Soma and Saturate affirm the image of God and inherent dignity of all people regardless of ethnicity. We long for a fuller expression of the true reality of the church created in Christ. Jesus taught us to pray to the Father: Your Kingdom come, your will be done, on earth as it is in heaven. We know that one day we will fully realize this. Until then, we both pray and work to live into that reality today. Jesus has removed the dividing wall of hostility and created one, new, multi-ethnic family. This beautiful truth of human equality is a profoundly Christian ethic, and we worship and submit our lives to the God who declared it and then brought it about in Jesus Christ.

God has reconciled us to Himself through Jesus Christ and given us a ministry of reconciliation. We follow Jesus’ humble example in the Incarnation. Jesus emptied Himself and came to our turf, becoming like us and making Himself a servant unto death for us. He removed every barrier so that we could be reconciled to God and one another.

As Soma churches, we are committed to remove any unnecessary cultural offenses to the gospel as we seek to be a welcoming community for all people in the places God has sent us. We love because Christ first loved us. We believe nothing short of love is the standard for how we treat African-Americans. To embody and express the love of God for all people, we intentionally pursue a multi-ethnic expression of the church that approaches the diversity of the average public school in each context.

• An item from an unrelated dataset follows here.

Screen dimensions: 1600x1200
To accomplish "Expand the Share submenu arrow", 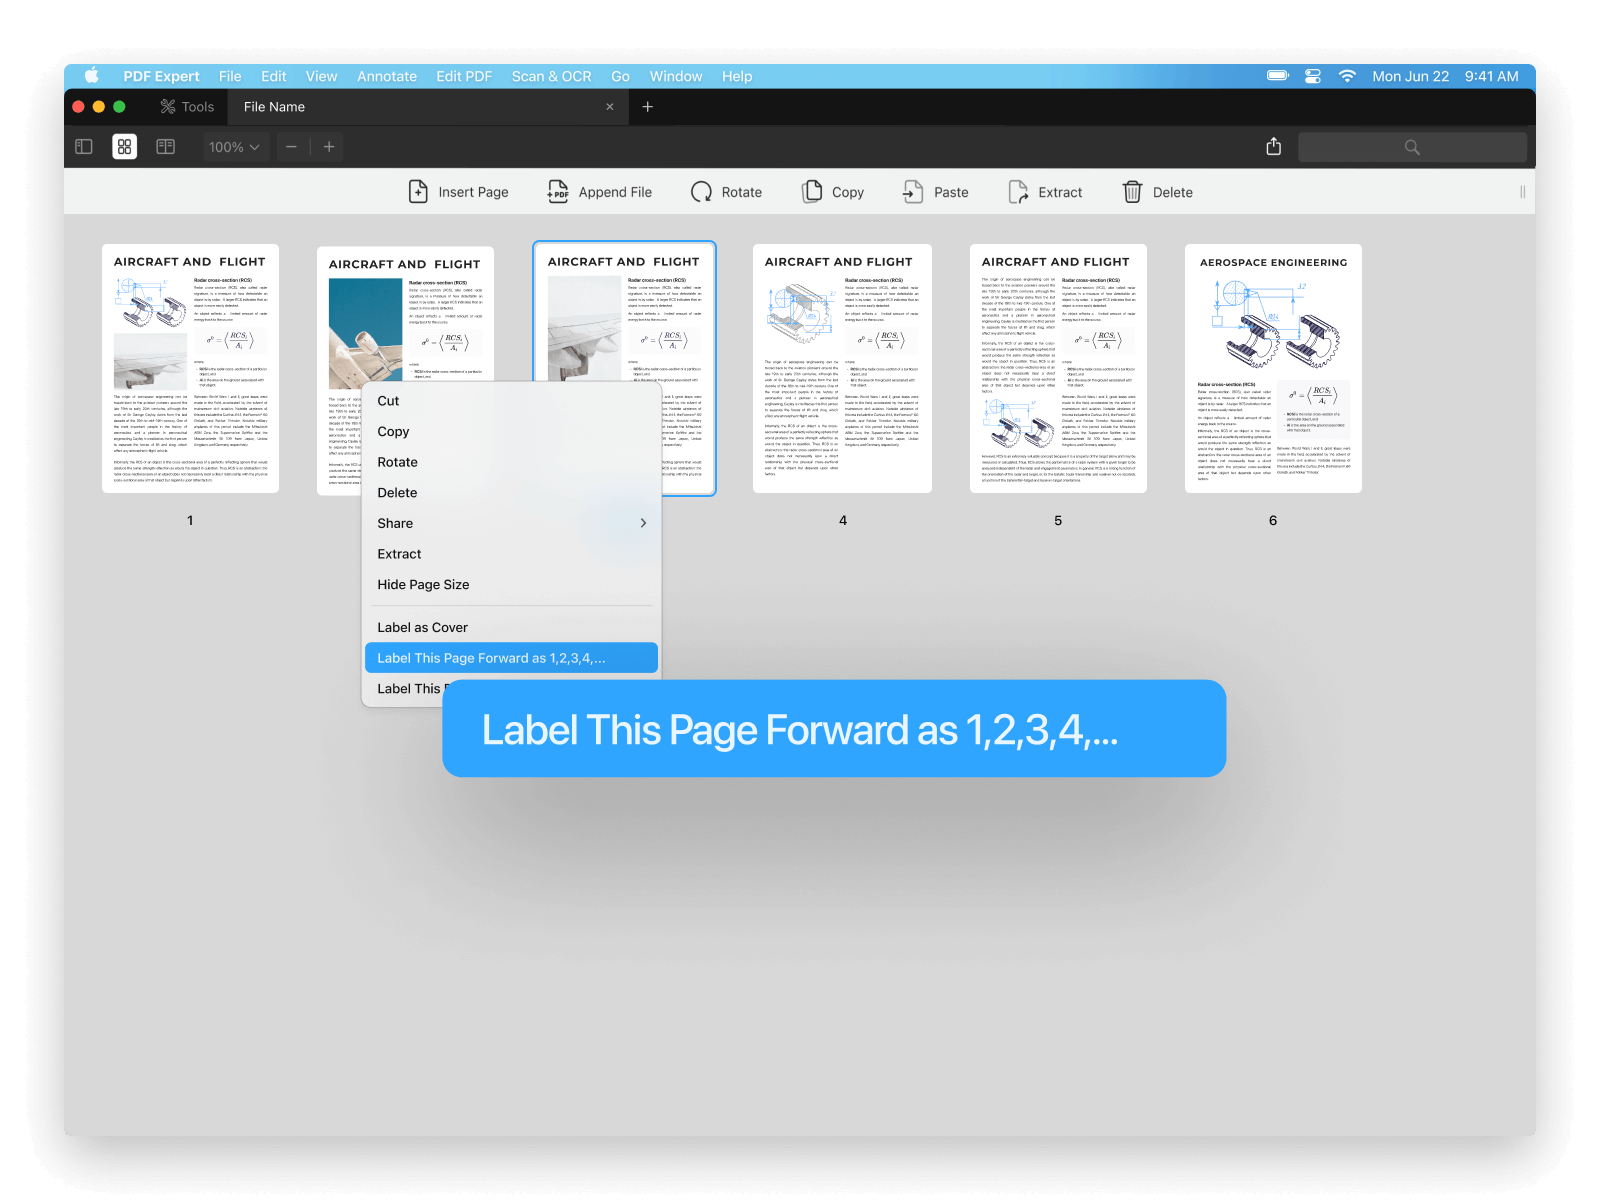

We know we still have a long way to go in seeing this realized in many cities.

As God’s children, we believe we are responsible neither to retreat from our culture nor to conform to it. Instead, we are to engage culture boldly, with humility, through the Spirit and the truth of the gospel as we seek its transformation and submission to the Lordship of Christ. God’s gospel purpose is holistic shalom for all peoples, and American culture still a long way from this inevitable future. So we have work to do.

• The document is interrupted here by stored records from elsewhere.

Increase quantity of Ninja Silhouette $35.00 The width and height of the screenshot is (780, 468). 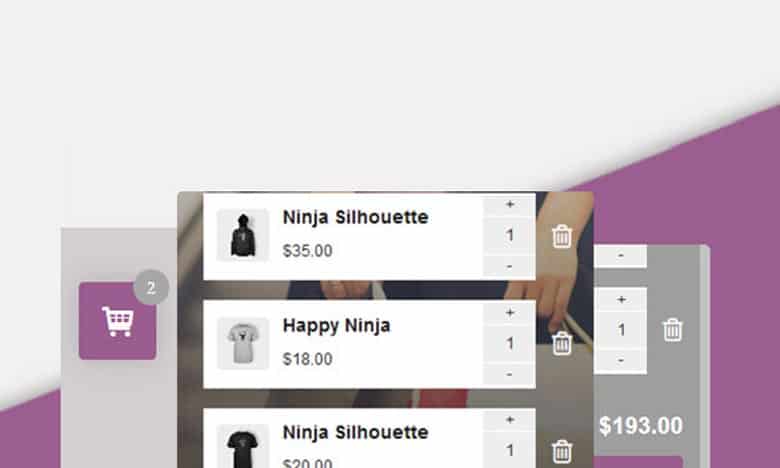coord(509,204)
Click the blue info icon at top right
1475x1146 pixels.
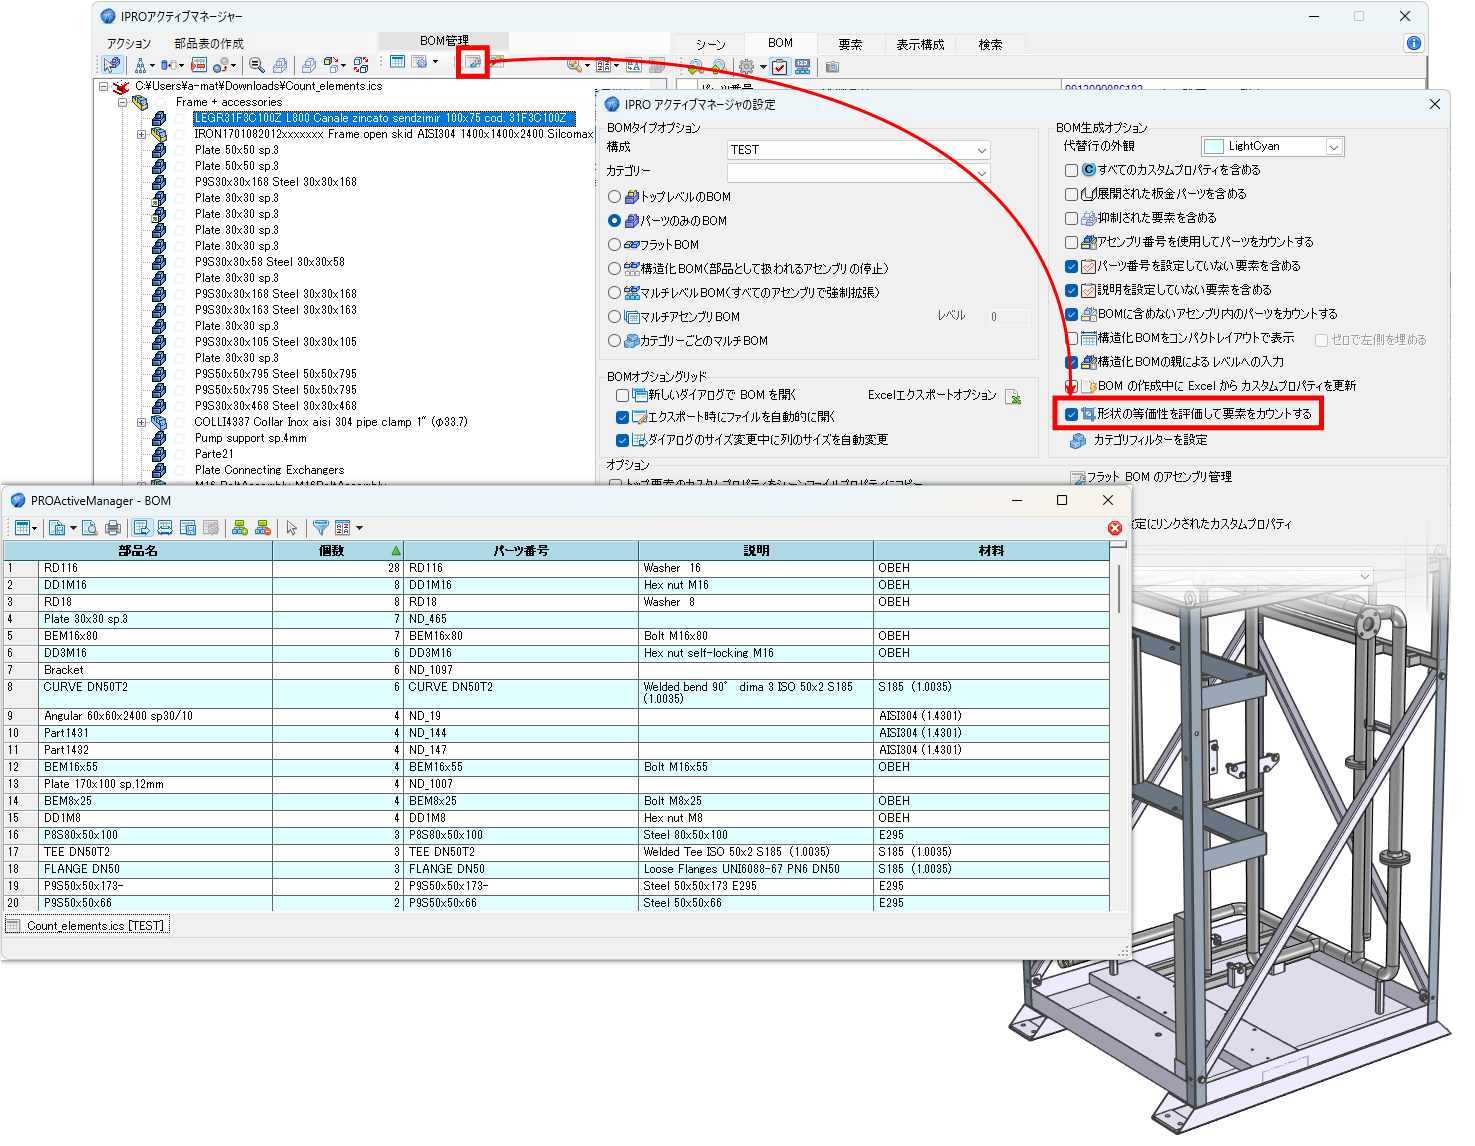pos(1413,43)
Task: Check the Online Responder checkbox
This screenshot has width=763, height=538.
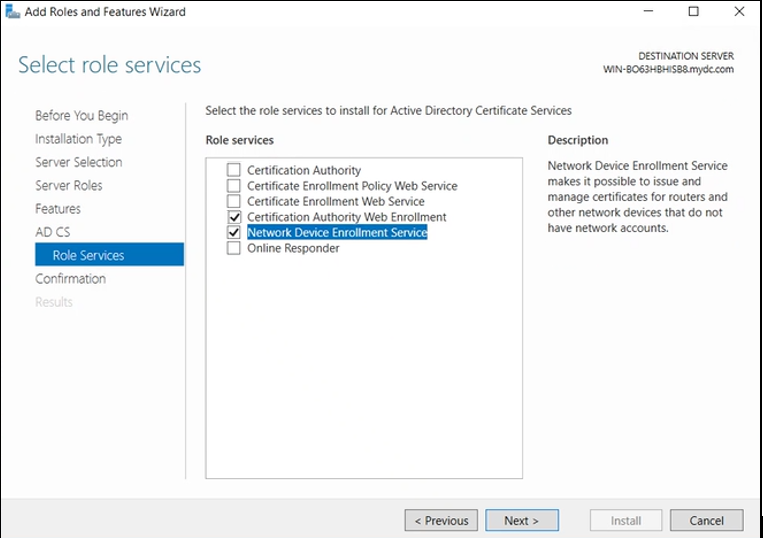Action: tap(234, 248)
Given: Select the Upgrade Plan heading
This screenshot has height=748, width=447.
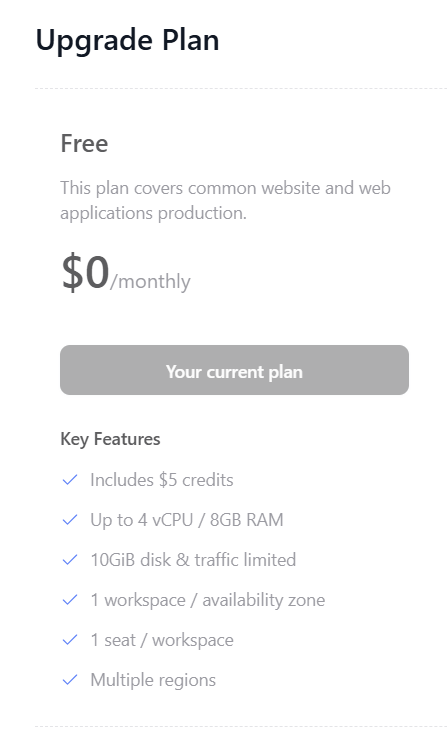Looking at the screenshot, I should [127, 41].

As Soma and Saturate continue to partner with other churches in cities and regions throughout North America in the establishing of City Hubs, we intentionally work to build diverse bodies of leadership who work together to unify the church around the common mission of gospel saturation. We pray this leads to diverse leaders and churches praying together, training leaders and disciples together, planting churches together, and working for the common good in their cities together.

In light of the recent grievous unjust killings of Breonna Taylor, Ahmaud Arbery, and George Floyd, we are engaging an intentional and proactive season of reflection.

We’re Listening & Learning – “It is impossible for a man to learn what he thinks he already knows.”― Epictetus. We, like many in America, have failed to do the work to come to know the fullness of the Black experience. We have much to learn from dialogue, books, and our records of the African American experience in the USA.

We’re Lamenting – When we listen to the oppressed, we see particular injustice, and we grieve. We watch videos of Black image bearers ruthlessly killed and grieve deeply. We are praying the Lament Psalms. Many of our churches are praying and fasting. We have been asking God for a more just society for African Americans.

We’re Repenting – We have been justified by Christ and yet we are still growing into the likeness of Christ. At times, we, individually or corporately, have not resembled Christ’s heart or actions towards African Americans. Jesus is proactive in love, but at times we’ve been apathetic or passive. Jesus’ love is costly and at times we’ve been unwilling to experience pain or inconvenience for the sake of our African American brothers and sisters. There are other ways we’ve individually sinned and are confessing those and seeking fruit in keeping with repentance.

We’re Proactively Looking to Be Advocates – We are taking a third position. We will follow godly, gospel-centered African American leaders as they follow Christ towards meaningful reforms and reconciliation. While we have some African-American leaders in our ranks, we are still less diverse than we would like. We don’t have the authority or experience to lead in this moment, but we will gladly follow. We have reached out to trusted African American leaders and will continue to follow their lead in the coming days.

We’re hopeful for the Church as we pursue this together. We’re committed for the long-haul because Christ is. We’re confident Jesus won’t stop until there is equality, even flourishing, for all peoples.